Margot Robbie being flirtatious with Will Smith. |
The con man Nicky Spurgeon (Will Smith) is at a bar at New York City where he sees a beautiful and seductive woman named Jess (Margot Robbie) passing up another man. They both go up to the hotel room to make out until a man bursts into a room with a gun, threatening to shoot Nicky. Nicky improvises saying that he has cancer and that Jess says to him that the man is onto them. Nicky stops Jess and the man commenting how they should have handled it when they want to rob him before he leaves.
Jess finds Nicky a few nights later and begs him to teach her his ways after doing research on him. Nicky agrees to teach her and says the act of conning people is a game of FOCUS. He shows her the game of how she works her hands when stealing. Nicky takes his business to New Orleans with his friend, Forst (Brennan Brown) and their team of con artists to see if Jess proves her worth. She does and she is welcomed to the team.
Over time, Nicky and Jess develop a mutual attraction but then after a football game and a gambling situation, it goes into a complicated path that sets up into sort of a cat-and-mouse game. But, is it really a cat-and-mouse game?
She's seducing him into having a drink or is she? |
Will Smith gives a solid performance as a charming but vulnerable, skilled fella who has an expertise in these conning games. This, I think and I hope, begins an uphill redemption to his career. Again, it is a start but it does not start off with a bang just yet. Robbie, of course, is sexy and genuine in her character that even at times, when it is believable, her character tries to become real but sort of derails into almost of a tool of the story especially in the twisted last 20 minutes. She still is good in the film and has chemistry with Will Smith but she needed more background in her character and should have been more developed towards the end. Rodrigo Santoro, Gerald McRaney and B.D. Wong have fun in their smaller roles as they provide tension in their own scenes or sequences.

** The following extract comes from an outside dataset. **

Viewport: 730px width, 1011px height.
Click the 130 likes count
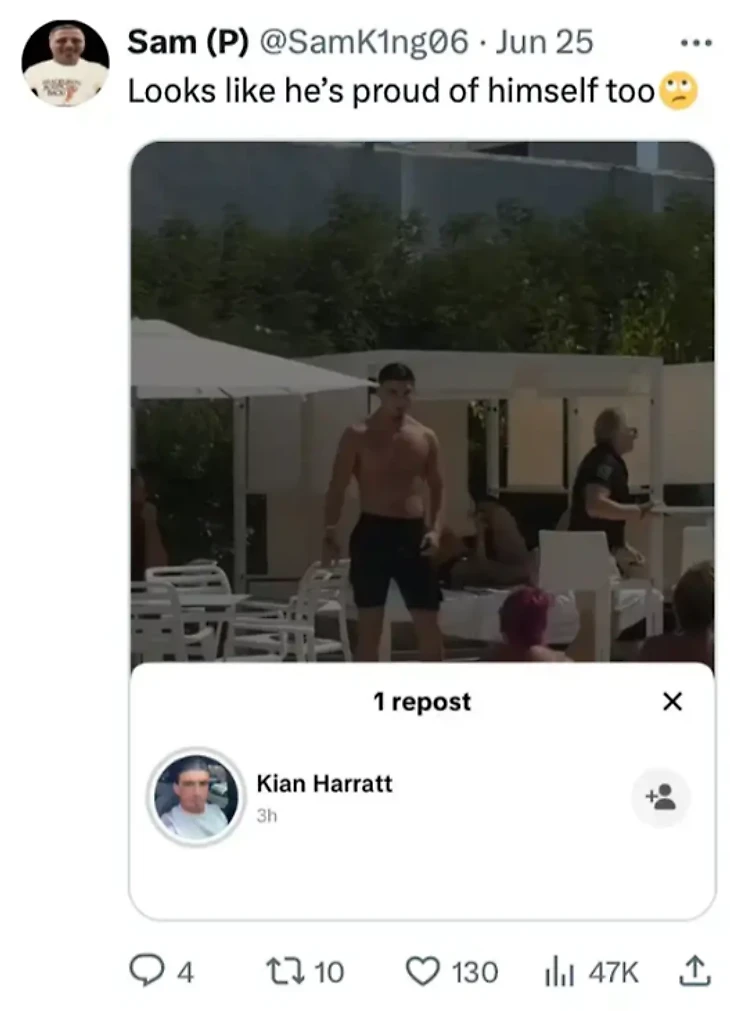coord(475,972)
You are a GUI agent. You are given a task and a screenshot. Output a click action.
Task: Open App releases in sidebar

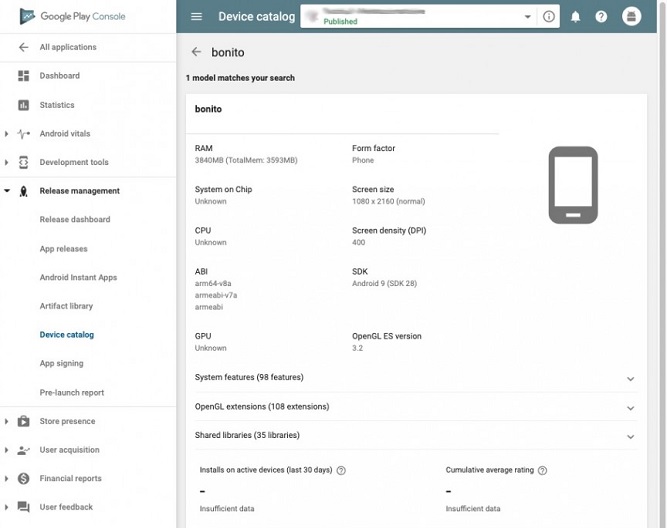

In the last third of the film when they are in Buenos Aires, it starts out decent but then when it takes a few too many twists towards the end, it becomes too preposterous that we find out why one of the characters is there and the reason is ludicrous and in the end, it becomes not as fun when the stakes are high. But, the film looks crisp and tight and directors John Requa and Glenn Ficarra of Crazy, Stupid Love fame do a solid job with pacing and let the actors doing their thing. They are really good when the movie is loose when the cons are fun and the characters' chemistry crackle with sensuality, tension and humor. They just did too much with the last third. However, I did enjoy the movie as a glamorous experience of the con world and also based on the charm and the chemistry of the two leading actors. Their previous movie, Crazy, Stupid Love is underrated but better, but for now, I give it a recommendation with some reservations.